═══ Texto apresentado
Redução no número de cidades
AMA DIZ QUE PEC IGNORA HISTÓRIA DOS MUNICÍPIOS AO PROPOR EXTINÇÃO
Mudanças propostas pelo governo federal afetam desde a economia até o cotidiano das localidades
A Associação dos Municípios Alagoanos (AMA) divulgou nota oficial, ontem, na qual trata da proposta encaminhada pelo governo federal que prevê a extinção de municípios com menos de 5 mil habitantes. A associação informa que está acompanhando atentamente as discussões e ressalta que não apoia uma PEC que coloca “fim à história das nossas cidades e do nosso povo”.
“As mudanças propostas pelo governo federal afetam desde a economia até o cotidiano dos municípios que podem ser extintos. Como, também, dos possíveis municípios que os recepcionarão. Em Alagoas, hoje, os municípios, que não têm receita própria, também são prósperos por ter uma receita importante de ICMS. Em Alagoas, cinco municípios, segundo o IBGE com base na estimativa do TCU, podem ser afetados. Não apoiamos uma PEC que coloca fim a história das nossas cidades e do nosso povo”, diz trecho da nota da AMA.
══════
═══ Trechos dos registros
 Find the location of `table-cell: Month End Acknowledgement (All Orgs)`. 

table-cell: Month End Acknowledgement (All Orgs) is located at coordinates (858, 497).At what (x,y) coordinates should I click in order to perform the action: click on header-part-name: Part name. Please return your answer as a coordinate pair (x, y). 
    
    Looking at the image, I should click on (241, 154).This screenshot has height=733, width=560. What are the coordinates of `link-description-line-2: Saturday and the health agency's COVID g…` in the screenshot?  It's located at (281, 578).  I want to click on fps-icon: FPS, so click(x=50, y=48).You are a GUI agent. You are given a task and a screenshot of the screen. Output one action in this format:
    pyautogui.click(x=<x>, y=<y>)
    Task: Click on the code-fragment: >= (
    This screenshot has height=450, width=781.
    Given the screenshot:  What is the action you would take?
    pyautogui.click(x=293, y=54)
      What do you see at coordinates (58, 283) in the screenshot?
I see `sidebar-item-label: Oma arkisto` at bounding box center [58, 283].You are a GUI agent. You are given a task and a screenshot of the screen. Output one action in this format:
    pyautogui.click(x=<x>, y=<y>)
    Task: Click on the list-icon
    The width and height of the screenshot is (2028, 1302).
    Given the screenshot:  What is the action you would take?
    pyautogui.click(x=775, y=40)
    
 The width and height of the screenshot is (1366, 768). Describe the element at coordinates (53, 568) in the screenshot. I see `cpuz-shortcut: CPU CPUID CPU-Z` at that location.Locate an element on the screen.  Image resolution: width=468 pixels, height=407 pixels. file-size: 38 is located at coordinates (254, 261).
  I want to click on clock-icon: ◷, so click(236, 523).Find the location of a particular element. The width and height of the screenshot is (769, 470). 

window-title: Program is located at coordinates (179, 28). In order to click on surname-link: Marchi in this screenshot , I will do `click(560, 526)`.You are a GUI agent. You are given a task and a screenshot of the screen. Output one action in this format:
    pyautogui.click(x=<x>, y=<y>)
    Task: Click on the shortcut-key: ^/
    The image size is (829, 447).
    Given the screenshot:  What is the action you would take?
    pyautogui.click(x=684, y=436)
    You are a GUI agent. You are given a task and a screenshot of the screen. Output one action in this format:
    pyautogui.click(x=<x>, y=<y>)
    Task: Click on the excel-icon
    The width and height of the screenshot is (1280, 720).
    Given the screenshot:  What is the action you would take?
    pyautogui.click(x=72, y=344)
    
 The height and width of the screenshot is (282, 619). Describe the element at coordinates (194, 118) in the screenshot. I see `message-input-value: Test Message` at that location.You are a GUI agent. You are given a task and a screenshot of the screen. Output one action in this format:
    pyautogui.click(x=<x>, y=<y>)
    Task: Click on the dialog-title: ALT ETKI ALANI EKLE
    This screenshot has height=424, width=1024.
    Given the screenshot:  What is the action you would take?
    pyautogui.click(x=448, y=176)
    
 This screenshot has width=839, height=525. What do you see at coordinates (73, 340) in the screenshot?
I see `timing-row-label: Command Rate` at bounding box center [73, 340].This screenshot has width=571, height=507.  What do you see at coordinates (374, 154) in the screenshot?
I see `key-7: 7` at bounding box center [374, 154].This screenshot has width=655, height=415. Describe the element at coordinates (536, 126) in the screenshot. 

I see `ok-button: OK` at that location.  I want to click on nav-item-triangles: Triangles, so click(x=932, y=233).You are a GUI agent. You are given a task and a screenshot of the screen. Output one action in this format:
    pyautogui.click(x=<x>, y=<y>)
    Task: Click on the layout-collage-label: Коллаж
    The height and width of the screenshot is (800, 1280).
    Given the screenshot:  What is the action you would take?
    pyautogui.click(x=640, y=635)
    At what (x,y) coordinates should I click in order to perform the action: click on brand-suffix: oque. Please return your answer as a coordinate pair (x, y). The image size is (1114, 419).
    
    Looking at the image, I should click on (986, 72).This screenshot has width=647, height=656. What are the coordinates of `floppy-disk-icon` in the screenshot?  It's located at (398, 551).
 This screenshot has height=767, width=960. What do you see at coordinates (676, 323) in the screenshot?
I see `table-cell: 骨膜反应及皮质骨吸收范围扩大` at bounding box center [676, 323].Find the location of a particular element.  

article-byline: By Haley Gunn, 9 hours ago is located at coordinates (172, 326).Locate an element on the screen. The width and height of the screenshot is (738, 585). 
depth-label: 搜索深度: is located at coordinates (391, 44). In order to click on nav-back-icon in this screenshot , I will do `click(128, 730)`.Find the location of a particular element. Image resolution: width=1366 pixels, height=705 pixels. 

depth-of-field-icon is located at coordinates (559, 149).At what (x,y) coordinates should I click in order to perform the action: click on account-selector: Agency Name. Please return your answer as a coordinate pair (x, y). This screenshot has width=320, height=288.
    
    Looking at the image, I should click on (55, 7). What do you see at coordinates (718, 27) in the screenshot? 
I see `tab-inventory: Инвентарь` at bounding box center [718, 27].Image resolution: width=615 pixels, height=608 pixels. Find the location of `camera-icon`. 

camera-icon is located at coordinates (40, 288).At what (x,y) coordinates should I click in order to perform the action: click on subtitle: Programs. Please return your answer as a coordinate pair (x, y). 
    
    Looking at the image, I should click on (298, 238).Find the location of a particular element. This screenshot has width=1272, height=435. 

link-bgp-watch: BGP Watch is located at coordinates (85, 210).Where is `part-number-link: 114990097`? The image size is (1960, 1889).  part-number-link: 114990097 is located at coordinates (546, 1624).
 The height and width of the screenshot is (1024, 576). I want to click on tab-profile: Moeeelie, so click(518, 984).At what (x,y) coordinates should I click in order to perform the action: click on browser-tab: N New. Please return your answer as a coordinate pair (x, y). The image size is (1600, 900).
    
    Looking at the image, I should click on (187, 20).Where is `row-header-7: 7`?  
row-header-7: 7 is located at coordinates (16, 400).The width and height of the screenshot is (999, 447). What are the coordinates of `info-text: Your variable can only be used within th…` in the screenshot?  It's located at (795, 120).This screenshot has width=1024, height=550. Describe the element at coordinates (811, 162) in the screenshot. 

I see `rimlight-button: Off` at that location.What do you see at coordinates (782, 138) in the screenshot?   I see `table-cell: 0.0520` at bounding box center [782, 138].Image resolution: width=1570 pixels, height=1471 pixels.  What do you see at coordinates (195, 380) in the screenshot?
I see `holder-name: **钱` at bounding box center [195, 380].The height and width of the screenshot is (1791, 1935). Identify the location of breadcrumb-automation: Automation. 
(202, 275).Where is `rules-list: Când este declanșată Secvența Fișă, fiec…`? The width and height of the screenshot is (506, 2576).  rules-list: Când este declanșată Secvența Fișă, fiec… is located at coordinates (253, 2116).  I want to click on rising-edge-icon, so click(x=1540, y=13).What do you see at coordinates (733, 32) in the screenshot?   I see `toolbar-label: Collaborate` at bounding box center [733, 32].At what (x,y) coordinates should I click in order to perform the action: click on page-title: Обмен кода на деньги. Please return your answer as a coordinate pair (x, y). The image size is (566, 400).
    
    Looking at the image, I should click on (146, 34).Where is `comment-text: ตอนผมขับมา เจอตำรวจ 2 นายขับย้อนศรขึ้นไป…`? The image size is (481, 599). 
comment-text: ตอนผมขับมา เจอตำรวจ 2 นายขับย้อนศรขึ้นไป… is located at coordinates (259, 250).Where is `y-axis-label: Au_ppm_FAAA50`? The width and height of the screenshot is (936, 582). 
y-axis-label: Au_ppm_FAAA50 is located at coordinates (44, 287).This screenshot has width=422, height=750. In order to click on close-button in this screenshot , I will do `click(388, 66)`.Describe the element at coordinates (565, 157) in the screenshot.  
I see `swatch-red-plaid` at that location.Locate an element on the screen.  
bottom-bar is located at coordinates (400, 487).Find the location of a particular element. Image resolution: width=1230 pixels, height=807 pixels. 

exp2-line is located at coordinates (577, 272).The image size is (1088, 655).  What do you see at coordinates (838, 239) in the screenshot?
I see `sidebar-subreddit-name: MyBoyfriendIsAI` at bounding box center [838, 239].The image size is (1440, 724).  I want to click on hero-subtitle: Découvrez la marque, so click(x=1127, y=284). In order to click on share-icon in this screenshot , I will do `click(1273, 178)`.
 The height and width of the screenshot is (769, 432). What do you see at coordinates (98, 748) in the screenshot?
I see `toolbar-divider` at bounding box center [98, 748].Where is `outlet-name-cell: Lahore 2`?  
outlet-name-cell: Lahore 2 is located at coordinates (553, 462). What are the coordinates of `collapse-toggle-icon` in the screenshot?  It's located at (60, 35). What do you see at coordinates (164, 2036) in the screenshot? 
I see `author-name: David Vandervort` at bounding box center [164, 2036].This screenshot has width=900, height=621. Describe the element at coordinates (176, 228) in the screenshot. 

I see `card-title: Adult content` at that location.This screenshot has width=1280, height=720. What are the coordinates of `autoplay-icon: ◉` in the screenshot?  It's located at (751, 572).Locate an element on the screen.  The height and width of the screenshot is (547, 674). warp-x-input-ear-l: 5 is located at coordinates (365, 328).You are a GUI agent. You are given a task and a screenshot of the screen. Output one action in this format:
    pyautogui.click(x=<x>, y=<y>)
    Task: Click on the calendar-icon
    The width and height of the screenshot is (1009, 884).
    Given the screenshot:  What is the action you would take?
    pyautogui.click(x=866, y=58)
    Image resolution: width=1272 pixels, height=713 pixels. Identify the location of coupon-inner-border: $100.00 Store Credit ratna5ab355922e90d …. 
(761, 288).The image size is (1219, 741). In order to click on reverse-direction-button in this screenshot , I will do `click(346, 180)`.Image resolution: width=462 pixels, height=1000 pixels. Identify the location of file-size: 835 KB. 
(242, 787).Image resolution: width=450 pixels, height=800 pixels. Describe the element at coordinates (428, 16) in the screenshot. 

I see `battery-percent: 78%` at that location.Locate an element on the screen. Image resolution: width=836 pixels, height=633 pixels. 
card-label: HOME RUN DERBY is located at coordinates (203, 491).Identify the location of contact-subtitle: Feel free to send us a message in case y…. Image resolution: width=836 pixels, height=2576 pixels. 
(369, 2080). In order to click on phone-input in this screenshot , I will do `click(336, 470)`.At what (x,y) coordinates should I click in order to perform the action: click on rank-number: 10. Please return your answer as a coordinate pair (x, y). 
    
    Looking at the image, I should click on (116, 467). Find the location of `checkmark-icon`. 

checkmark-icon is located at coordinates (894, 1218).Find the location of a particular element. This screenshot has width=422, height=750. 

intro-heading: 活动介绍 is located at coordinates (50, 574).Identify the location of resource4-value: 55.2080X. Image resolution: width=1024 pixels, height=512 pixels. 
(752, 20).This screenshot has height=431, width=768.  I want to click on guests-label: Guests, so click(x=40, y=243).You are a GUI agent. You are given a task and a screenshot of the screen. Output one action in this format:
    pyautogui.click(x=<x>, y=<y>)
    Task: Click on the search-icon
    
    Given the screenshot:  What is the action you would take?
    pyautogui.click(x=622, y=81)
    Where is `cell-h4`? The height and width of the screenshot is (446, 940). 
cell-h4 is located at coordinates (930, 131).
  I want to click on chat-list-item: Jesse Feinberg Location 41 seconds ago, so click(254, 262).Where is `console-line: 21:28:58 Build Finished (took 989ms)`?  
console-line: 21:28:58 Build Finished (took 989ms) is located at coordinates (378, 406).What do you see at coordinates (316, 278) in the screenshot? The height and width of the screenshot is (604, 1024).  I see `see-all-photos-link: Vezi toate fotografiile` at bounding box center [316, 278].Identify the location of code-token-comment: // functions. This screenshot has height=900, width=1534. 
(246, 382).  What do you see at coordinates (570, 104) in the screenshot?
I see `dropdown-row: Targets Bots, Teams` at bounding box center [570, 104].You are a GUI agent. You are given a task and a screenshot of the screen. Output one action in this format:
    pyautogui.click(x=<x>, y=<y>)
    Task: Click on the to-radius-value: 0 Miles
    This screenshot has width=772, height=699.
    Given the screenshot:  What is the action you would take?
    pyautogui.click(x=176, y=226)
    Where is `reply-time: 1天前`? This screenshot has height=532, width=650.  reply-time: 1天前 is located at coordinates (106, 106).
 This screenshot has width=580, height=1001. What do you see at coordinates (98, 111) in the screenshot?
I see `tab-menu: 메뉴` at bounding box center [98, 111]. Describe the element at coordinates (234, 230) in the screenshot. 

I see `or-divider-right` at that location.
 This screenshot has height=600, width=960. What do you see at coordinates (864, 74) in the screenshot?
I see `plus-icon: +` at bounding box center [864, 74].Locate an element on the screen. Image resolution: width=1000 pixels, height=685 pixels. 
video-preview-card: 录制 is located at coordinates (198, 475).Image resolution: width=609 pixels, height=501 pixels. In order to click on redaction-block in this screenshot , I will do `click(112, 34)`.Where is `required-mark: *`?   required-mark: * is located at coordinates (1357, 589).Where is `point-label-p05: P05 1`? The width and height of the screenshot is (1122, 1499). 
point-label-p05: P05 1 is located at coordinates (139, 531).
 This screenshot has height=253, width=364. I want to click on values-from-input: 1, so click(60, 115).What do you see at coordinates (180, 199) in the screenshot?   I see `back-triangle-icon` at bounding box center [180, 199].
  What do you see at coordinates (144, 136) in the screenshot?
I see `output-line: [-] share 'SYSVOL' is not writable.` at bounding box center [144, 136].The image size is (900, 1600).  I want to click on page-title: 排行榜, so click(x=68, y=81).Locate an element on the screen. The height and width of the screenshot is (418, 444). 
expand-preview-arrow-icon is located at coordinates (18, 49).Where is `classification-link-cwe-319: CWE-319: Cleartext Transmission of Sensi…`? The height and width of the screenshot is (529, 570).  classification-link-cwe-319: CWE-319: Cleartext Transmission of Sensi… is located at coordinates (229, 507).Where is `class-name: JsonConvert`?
══════
▶ [O que se pede]:
Continue o texto sobre a nota da AMA contra a extinção de municípios a partir do ponto em que ele termina. Os registros não têm relação com o texto.

▶ [Resposta da tarefa]:
De acordo com o Instituto Brasileiro de Geografia e Estatísticas (IBGE) e baseado na população estimada em 2019, os cinco municípios de Alagoas que podem ser extintos são Belém, Jundiá, Feliz Deserto, Pindoba e Mar Vermelho. Se tomado como base o ano de 2018, essa mesma estimativa indicava que sete localidades de Alagoas contavam com população inferior a cinco mil habitantes. O último censo oficial do instituto é de 2010 e os dados devem voltar a ser divulgados novamente no novo censo programado para 2020.
“Para avaliar, verdadeiramente, os impactos econômicos, políticos e sociais da medida apresentada, a matéria deve ser debatida no Congresso Nacional junto com as instituições representativas do municipalismo brasileiro, em especial a Confederação Nacional de Municípios (CNM), entidade a qual a AMA é filiada e parceira, sendo ela a responsável pelas pautas municipalistas a nível nacional”, completa a AMA.
Na tarde de ontem, a Confederação Nacional de Municípios (CNM) anunciou que iria se manifestar sobre esta medida apresentada ao Congresso Nacional pela equipe econômica do presidente Jair Bolsonaro (PSL), junto aos presidentes das entidades estudais, por meio de uma nota oficial.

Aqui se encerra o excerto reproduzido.